Hang It Up, Norm
From the Minneapolis Star-Tribune:
“After a trial spanning nearly three months, Norm Coleman’s attempt to reverse Al Franken’s lead in the recount of the U.S. Senate election was soundly rejected today by a three-judge panel that dismissed the Republican’s lawsuit.
The judges swept away Coleman’s argument that the election and its aftermath were fraught with systemic errors that made the results invalid.
“The overwhelming weight of the evidence indicates that the Nov. 4, 2008, election was conducted fairly, impartially and accurately,” the panel said in its unanimous decision.
In rejecting Coleman’s arguments, the panel said the Republican essentially asked it to ignore Minnesota election requirements and adopt a more lenient standard allowing illegal absentee ballots to be counted.”

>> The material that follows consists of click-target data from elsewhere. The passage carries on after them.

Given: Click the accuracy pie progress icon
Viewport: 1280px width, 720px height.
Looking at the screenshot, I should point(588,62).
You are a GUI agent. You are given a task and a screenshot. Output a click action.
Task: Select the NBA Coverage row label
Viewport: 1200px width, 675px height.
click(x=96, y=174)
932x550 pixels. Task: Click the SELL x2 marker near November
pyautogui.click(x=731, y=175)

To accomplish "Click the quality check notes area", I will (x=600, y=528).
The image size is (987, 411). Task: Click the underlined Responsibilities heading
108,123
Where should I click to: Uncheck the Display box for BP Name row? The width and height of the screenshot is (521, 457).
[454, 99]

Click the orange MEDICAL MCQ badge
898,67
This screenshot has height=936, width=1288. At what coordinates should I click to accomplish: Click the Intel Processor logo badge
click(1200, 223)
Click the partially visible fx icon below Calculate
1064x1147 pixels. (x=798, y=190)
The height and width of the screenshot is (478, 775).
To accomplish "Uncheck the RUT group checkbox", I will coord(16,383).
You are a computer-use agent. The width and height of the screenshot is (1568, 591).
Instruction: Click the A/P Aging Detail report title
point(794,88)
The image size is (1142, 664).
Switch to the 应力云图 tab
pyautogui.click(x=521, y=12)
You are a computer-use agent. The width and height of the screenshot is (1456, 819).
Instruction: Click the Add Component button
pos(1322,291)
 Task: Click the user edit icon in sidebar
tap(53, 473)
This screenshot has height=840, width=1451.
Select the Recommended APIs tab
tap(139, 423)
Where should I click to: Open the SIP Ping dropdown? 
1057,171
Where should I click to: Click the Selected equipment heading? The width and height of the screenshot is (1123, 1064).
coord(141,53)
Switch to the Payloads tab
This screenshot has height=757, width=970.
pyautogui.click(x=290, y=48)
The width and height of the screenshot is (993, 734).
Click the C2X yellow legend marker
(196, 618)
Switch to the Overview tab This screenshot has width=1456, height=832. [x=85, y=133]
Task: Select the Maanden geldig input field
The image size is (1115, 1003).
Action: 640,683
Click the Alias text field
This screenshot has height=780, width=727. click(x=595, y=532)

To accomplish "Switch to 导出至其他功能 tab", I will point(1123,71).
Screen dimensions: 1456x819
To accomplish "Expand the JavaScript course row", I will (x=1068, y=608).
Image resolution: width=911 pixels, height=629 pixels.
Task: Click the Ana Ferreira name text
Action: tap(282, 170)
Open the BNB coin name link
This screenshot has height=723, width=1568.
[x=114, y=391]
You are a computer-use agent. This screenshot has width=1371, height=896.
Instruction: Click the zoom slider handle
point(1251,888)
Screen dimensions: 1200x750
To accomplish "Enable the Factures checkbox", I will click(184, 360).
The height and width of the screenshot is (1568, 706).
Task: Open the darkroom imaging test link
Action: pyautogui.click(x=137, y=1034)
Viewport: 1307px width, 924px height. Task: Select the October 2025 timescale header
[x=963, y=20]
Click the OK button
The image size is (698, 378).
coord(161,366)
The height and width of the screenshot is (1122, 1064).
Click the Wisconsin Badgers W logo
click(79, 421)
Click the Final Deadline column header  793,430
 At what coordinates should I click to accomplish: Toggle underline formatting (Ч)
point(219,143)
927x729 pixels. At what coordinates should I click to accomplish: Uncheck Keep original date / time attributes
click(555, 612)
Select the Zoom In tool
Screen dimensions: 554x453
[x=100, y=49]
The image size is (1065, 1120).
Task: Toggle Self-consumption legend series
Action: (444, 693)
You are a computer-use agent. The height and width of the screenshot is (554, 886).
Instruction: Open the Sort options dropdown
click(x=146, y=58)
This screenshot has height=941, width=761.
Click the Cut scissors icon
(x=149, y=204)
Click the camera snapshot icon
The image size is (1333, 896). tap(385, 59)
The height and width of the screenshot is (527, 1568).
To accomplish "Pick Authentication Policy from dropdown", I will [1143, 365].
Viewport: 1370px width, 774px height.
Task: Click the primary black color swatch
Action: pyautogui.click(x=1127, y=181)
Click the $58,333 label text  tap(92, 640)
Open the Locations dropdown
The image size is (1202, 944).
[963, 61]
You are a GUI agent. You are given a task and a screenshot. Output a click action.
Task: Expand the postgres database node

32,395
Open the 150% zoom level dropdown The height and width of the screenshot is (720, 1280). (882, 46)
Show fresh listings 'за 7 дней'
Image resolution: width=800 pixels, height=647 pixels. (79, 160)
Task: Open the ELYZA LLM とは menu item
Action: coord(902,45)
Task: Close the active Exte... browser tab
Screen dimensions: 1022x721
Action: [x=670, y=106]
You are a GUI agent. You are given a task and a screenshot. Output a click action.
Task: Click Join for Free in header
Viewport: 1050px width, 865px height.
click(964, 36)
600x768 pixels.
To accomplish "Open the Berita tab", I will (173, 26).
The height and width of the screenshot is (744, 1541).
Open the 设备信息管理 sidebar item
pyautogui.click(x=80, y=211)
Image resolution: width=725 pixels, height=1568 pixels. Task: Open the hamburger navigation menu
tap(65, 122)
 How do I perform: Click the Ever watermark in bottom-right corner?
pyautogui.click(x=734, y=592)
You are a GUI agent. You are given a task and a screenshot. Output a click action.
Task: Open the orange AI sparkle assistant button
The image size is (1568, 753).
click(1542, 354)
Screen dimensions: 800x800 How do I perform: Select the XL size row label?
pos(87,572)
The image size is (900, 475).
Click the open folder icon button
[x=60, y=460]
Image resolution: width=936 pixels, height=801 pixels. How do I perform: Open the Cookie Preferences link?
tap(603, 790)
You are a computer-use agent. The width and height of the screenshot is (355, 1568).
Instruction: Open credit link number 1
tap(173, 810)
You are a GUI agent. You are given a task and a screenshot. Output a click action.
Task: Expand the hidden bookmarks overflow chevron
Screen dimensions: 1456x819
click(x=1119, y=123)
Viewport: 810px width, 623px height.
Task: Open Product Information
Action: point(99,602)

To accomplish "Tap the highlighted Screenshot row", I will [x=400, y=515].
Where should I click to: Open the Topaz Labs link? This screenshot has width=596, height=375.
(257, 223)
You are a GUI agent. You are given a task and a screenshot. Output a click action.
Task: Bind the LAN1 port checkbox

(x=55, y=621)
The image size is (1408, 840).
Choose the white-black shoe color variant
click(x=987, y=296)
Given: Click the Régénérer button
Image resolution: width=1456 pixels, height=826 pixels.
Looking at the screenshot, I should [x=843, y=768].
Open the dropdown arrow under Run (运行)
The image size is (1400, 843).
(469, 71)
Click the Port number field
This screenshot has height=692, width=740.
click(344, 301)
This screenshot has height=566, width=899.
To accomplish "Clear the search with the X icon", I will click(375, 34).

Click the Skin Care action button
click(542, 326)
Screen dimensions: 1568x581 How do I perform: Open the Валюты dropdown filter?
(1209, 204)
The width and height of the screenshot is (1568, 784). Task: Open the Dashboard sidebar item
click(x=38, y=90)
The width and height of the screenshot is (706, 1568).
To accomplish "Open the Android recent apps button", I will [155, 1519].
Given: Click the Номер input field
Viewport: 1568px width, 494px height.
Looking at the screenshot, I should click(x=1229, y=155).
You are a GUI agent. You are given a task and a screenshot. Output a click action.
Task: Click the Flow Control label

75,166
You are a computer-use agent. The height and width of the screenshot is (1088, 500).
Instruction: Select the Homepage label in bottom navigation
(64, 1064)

The court’s decision is here (pdf). Coleman’s lawyers have announced that he will appeal this decision to the State Supreme Court. Rick Hasen thinks that Coleman is not likely to win that appeal; certainly, Franken’s margin is now sufficient to withstand losses on some of Coleman’s most promising points (e.g., the 132 missing ballots from Minneapolis 3-1.) But neither that fact nor the fact that Coleman has been ordered to pay court costs will necessarily determine what happens next:
“While some election law experts say it’s unlikely that Coleman, a Republican, could win in federal court, his party might have much to gain. A federal challenge could leave a Minnesota U.S. Senate seat vacant for another six months or more, depriving Democrats of a vote needed to pass some of President Obama’s agenda in the event of GOP filibusters.
The success of such a “scorched-earth” strategy, as one political scientist dubs a federal appeal, depends heavily on the definition of state courts.”
Norm Coleman has a legal right to appeal this case. But that doesn’t mean that exercising that right is the right thing to do. At some point, when the chances of winning get sufficiently remote, a person who cared about his state would think: I am depriving my state of its normal complement of Congressional representatives. In so doing, I am harming my state, and I am doing so in order to prolong a lawsuit that I am very unlikely to win. It’s time to hang it up.
In my judgment, we’ve reached that point. Five months is long enough.